A non-orthogonal multiple access (NOMA)-inspired integrated sensing and communication (ISAC) framework is proposed, where a dual-functional base station (BS) transmits the composite unicast communication signal and sensing signal. In contrast to treating the sensing signal as the harmful interference to communication, in this work, multiple beams of the sensing signal are employed to convey multicast information following the concept of NOMA. Then, each communication user receives multiple multicast streams and one desired unicast stream, which are detected via successive interference cancellation (SIC).
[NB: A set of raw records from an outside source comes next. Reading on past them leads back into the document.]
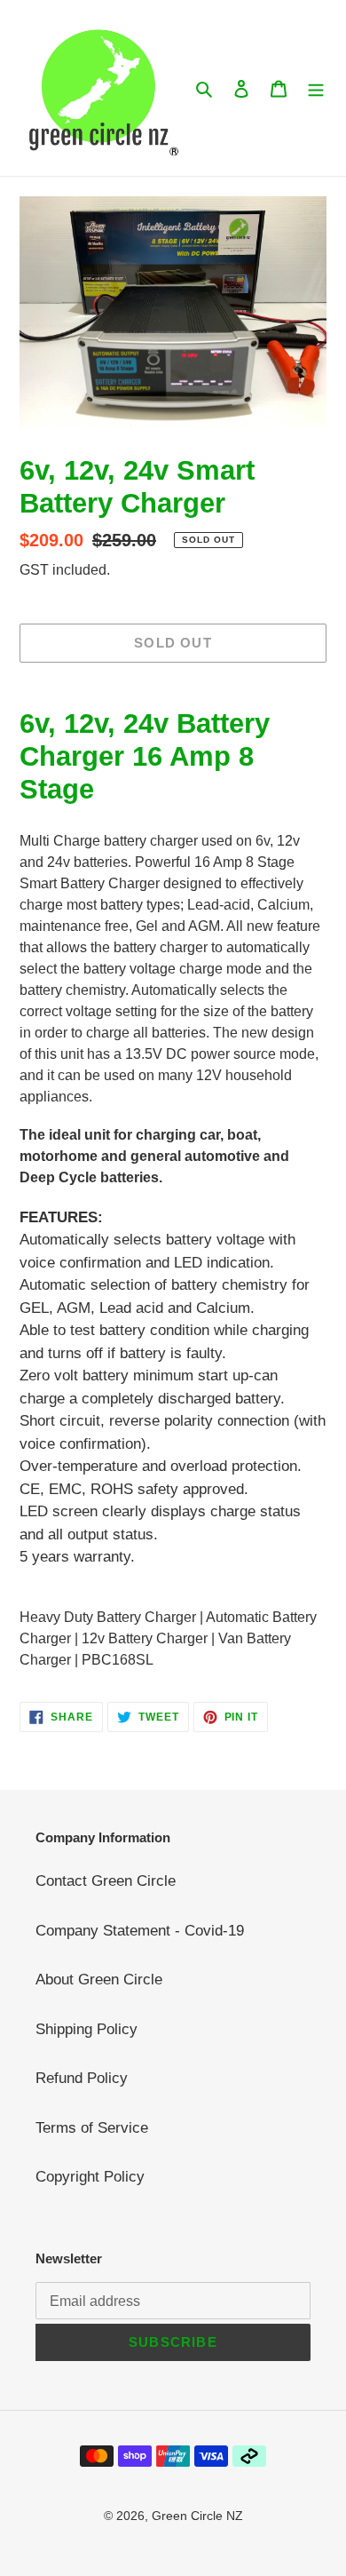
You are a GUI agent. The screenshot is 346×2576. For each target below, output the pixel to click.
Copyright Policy (90, 2176)
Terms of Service (91, 2127)
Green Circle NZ (197, 2515)
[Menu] (315, 88)
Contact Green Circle (105, 1880)
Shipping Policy (86, 2029)
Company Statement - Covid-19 (139, 1930)
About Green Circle (98, 1979)
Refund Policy (81, 2078)
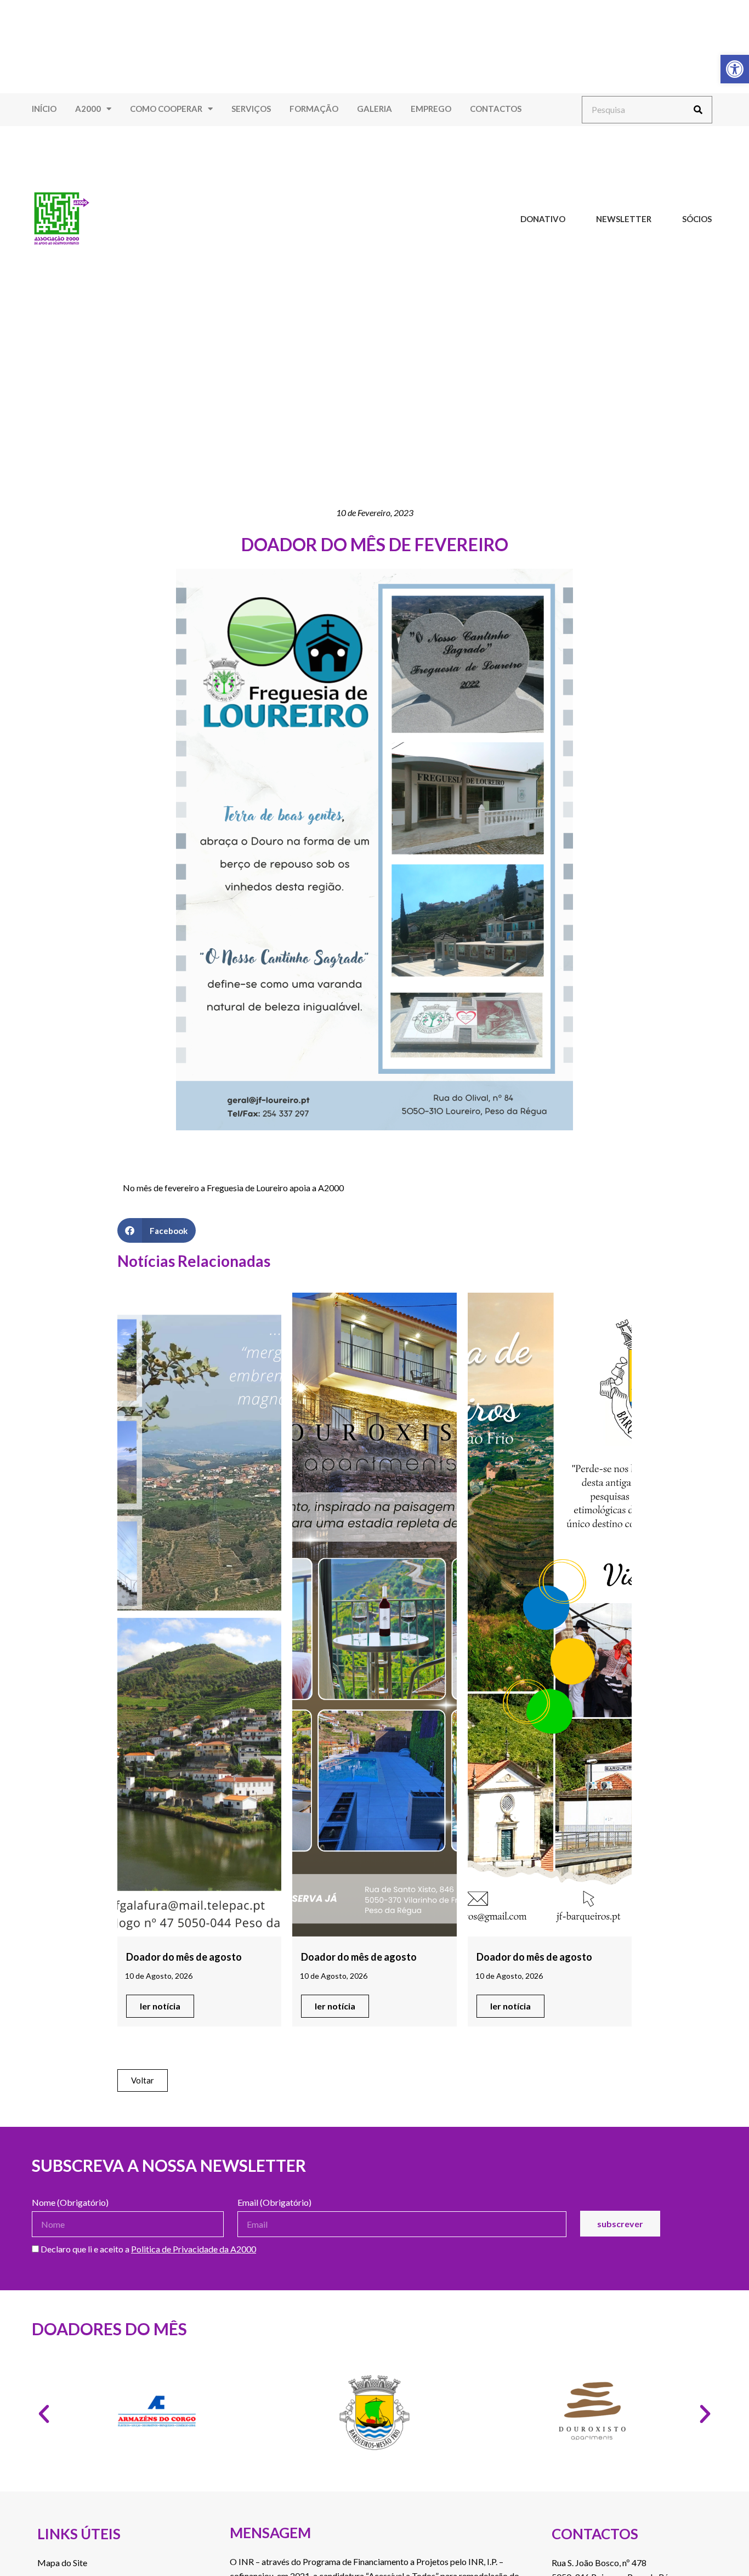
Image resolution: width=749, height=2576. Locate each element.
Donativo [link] (542, 219)
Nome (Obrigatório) (70, 2202)
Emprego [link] (431, 109)
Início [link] (44, 109)
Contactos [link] (495, 109)
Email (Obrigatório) (274, 2202)
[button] (156, 1230)
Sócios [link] (697, 219)
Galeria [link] (374, 109)
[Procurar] (698, 110)
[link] (734, 69)
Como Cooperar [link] (166, 109)
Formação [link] (314, 109)
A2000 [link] (88, 109)
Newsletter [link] (623, 219)
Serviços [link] (251, 109)
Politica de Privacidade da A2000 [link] (193, 2249)
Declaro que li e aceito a (147, 2249)
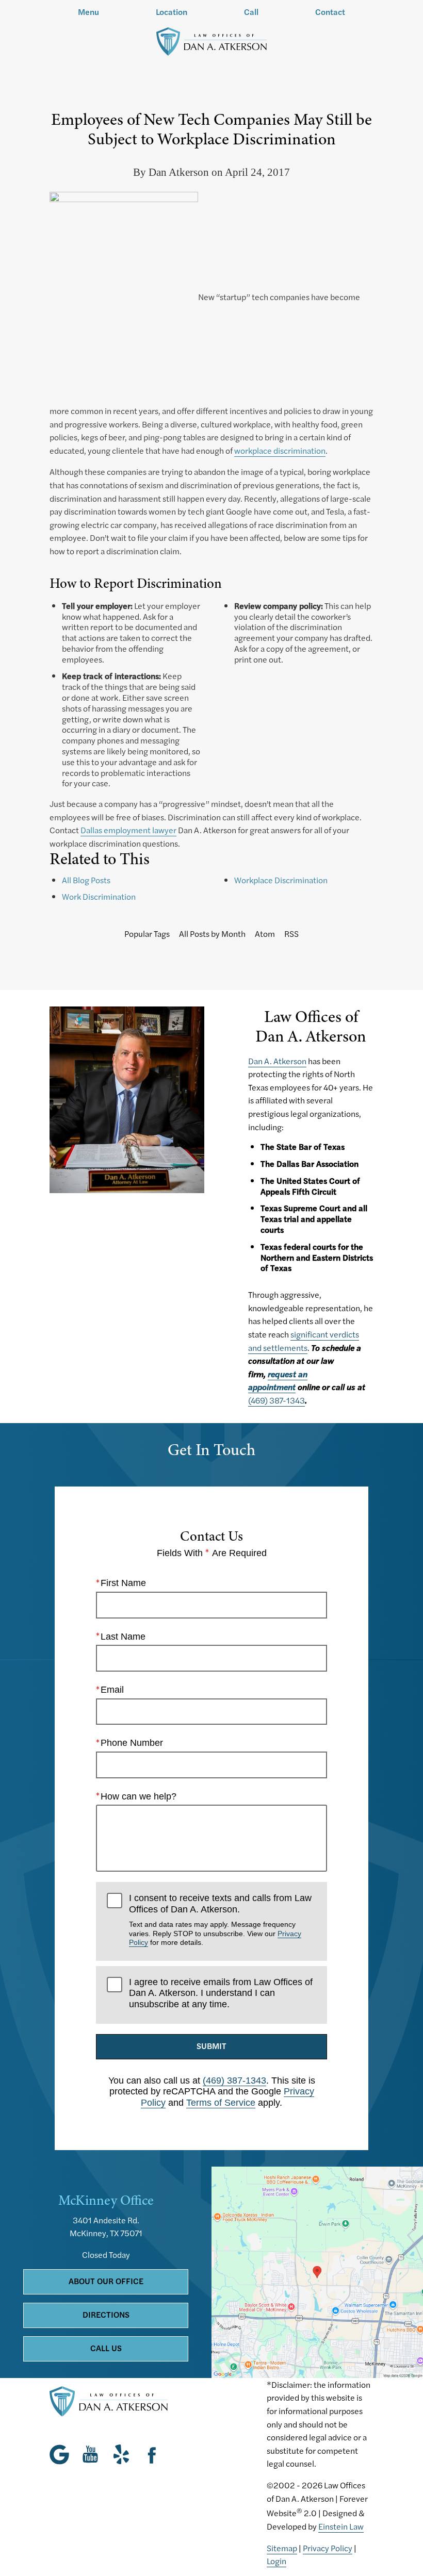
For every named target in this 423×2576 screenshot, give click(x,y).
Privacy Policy (327, 2548)
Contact (330, 12)
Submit (211, 2046)
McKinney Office (106, 2200)
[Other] (121, 2454)
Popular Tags (147, 933)
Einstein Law (341, 2526)
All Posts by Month (212, 933)
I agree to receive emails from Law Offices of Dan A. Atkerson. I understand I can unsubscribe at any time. (221, 1993)
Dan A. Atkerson (277, 1061)
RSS (291, 933)
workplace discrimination (280, 450)
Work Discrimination (99, 896)
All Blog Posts (86, 880)
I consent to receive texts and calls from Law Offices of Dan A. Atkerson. (220, 1919)
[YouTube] (90, 2454)
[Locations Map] (317, 2271)
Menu (88, 12)
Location (171, 12)
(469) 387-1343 (276, 1400)
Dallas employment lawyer (128, 830)
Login (276, 2561)
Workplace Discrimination (281, 880)
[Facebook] (152, 2454)
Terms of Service (220, 2103)
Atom (265, 933)
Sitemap (282, 2548)
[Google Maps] (62, 2454)
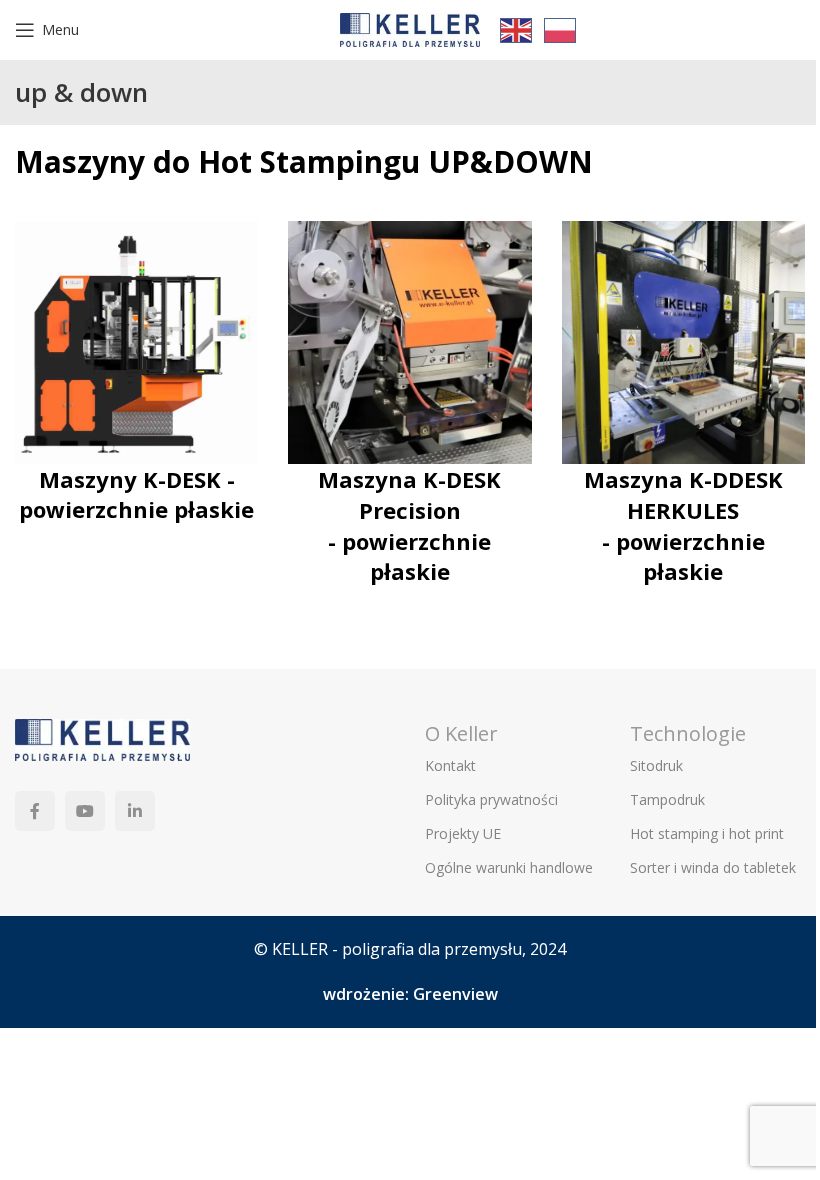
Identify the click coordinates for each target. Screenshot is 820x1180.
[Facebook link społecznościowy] (35, 811)
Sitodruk (656, 765)
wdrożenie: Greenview (410, 994)
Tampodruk (667, 799)
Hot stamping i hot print (707, 833)
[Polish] (561, 29)
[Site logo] (410, 28)
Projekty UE (463, 833)
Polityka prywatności (491, 799)
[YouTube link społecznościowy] (85, 811)
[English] (517, 29)
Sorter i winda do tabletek (713, 867)
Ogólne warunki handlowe (509, 867)
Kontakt (450, 765)
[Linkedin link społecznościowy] (135, 811)
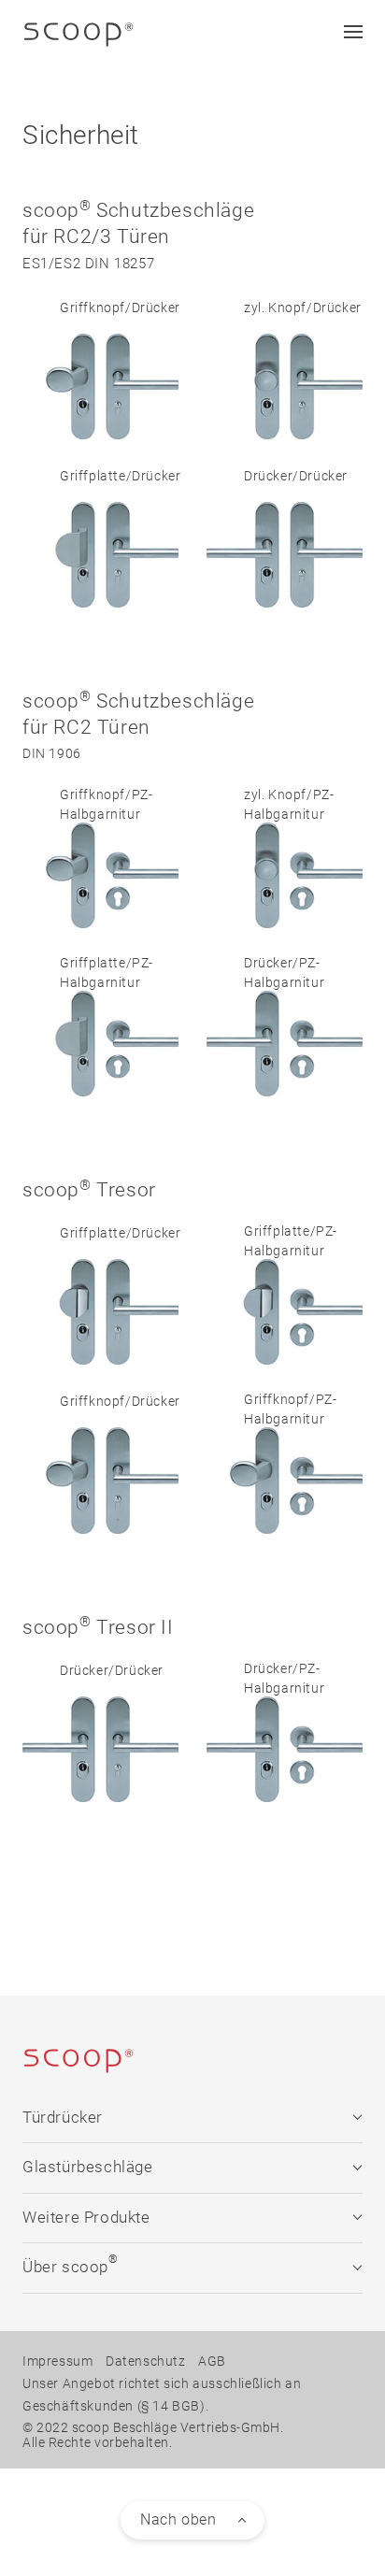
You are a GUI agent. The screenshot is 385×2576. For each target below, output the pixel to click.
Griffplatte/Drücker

Based on the proposed framework, a multiple-objective optimization problem (MOOP) is formulated for designing the transmit beamforming, which characterizes the communication-sensing trade-off. For general the multiple-user scenario, the formulated MOOP is converted to a single-objective optimization problem (SOOP) via the e-constraint method. Then, a block coordinate descent (BCD) algorithm is proposed by employing fractional programming (FP) and successive convex approximation (SCA) to find a suboptimal solution. For the special single-user scenario, the globally optimal solution can be obtained by transforming the MOOP to a quadratic semidefinite program (QSDP). Moreover, it is rigorously proved that 1) in the multiple-user scenario, the proposed framework always outperform the sensing-interference-cancellation (SenIC) ISAC frameworks by further exploiting sensing signal for delivering information; 2) in the single-user scenario, the proposed framework achieves the same performance as the existing SenIC ISAC frameworks, which reveals that the sensing interference coordination is not required in this case. Numerical results verify the theoretical results and show that exploiting one beam of the sensing signal for delivering multicast information is sufficient for the proposed framework.